__Zadanie 1__:
Sprawdź, czy te zdania zgadzają się z tekstem o fretkach: (a) fretka należy do rodziny łasicowatych; (b) fretka to udomowiona forma kuny; (c) wszystkie informacje w tekście opierają się wyłącznie na własnych doświadczeniach piszącej osoby. Przy każdym odpowiedz tak albo nie i przytocz dosłownie rozstrzygające słowa tekstu.

Myślałeś kiedyś o fretce? Planujesz zakup? Mam tu FAQ dla osoby początkującej!
Postanowiłam
napisać poniższe informacje, ponieważ fretka to, choć zdobywające
popularność, niektórym zupełnie nieznane zwierzę. Jeśli ktokolwiek
zastanawiał się nad przygarnięciem to myślę, że poniższe informacje
pozwolą mu rozwiać wątpliwości. Wszystkie informacje oparte są na moich
doświadczeniach i naukach od doświadczonych osób.
________________________________________
1. Co to fretka?
Jest to niewielki drapieżnik z rodziny łasicowatych. Fretka jest udomowioną formą tchórza.
Tchórz zwyczajny, źródło: www.drapiezniki.pl |
2. Co powinna jeść fretka?
Wiele razy czytam głupoty
na temat podawania bardzo złych karm, np. whiskas, albo versele-laga.

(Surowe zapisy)
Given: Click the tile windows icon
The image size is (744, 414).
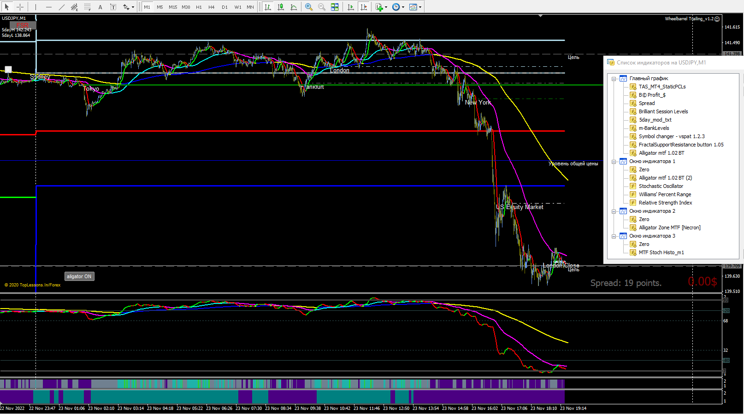Looking at the screenshot, I should (335, 7).
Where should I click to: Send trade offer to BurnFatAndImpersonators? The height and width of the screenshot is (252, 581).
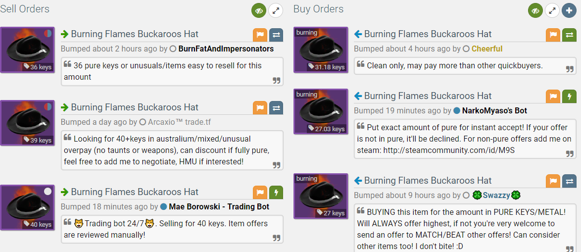click(x=276, y=35)
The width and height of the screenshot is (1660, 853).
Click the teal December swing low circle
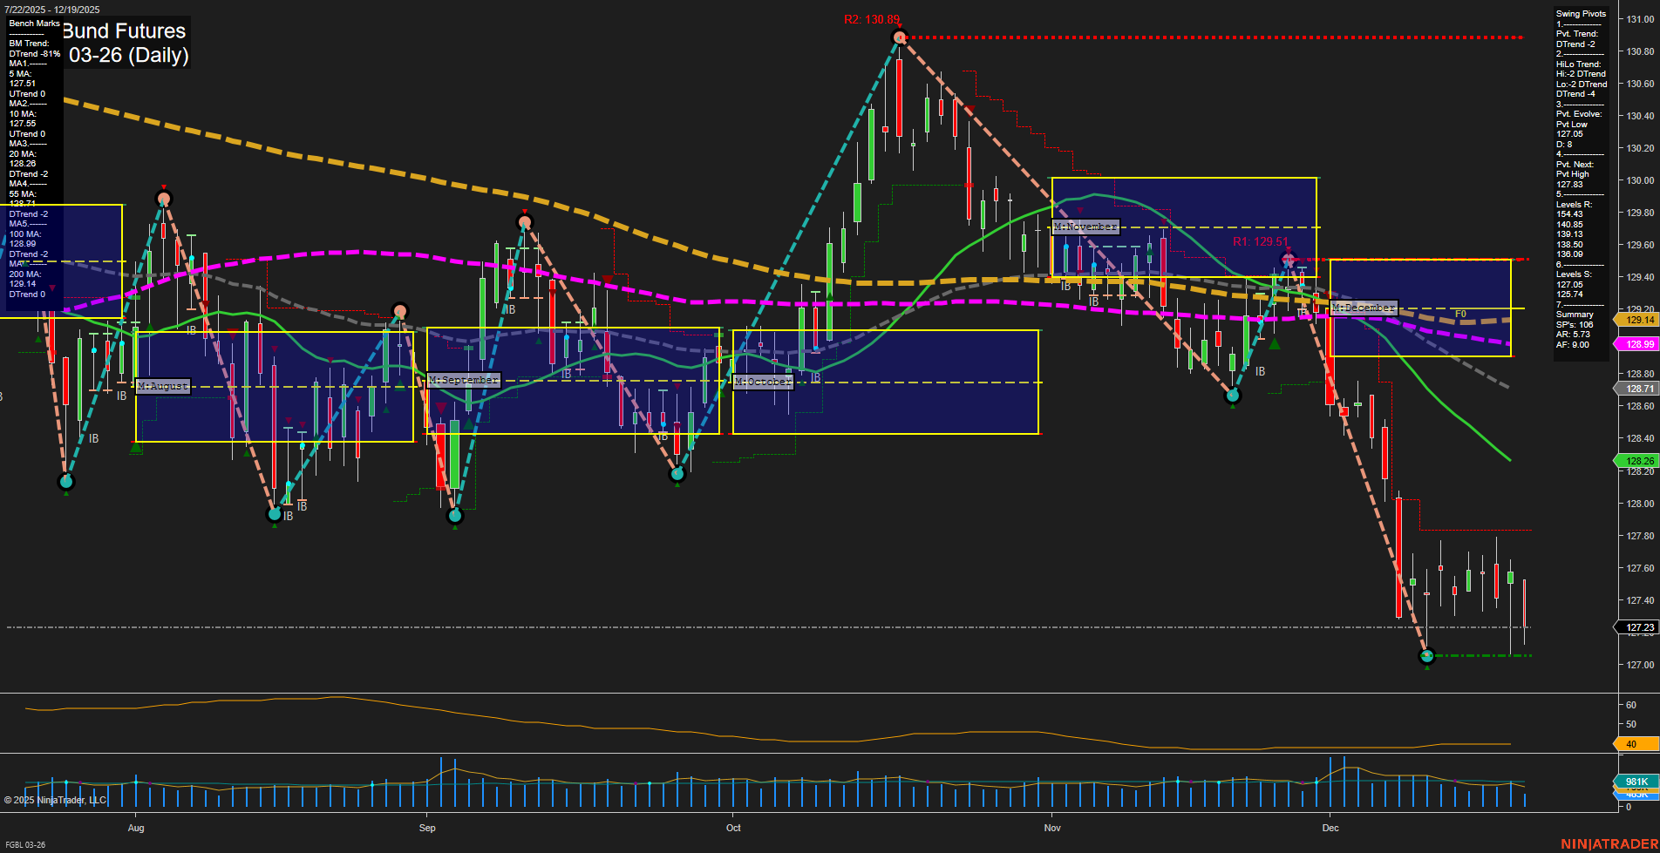click(x=1427, y=656)
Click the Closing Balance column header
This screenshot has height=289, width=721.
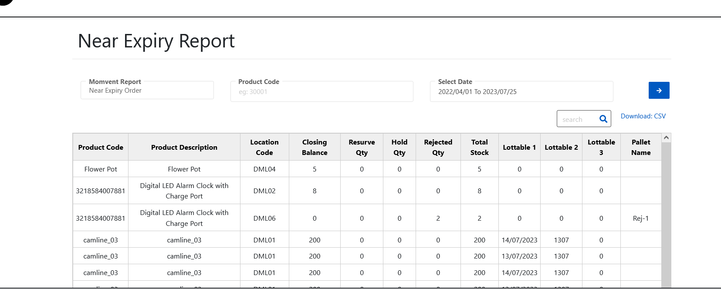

__Zadanie 2__:
Przerób na listę JSON z ciągami znaków wszystko z zapisów, od linii zawierającej "Where should I" aż do końca zapisów, z obiema granicami włącznie. Każda linia ma być osobnym elementem listy, bez pustych linii i bez obrazków.

__Odpowiedź 1__:
(a) Tak: „Jest to niewielki drapieżnik z rodziny łasicowatych.”
(b) Nie: „Fretka jest udomowioną formą tchórza.”
(c) Nie: „Wszystkie informacje oparte są na moich doświadczeniach i naukach od doświadczonych osób.”

__Odpowiedź 2__:
[
  "Where should I click to: Send trade offer to BurnFatAndImpersonators? The height and width of the screenshot is (252, 581).",
  "click(x=276, y=35)",
  "The width and height of the screenshot is (1660, 853).",
  "Click the teal December swing low circle",
  "click(x=1427, y=656)",
  "Click the Closing Balance column header",
  "This screenshot has height=289, width=721."
]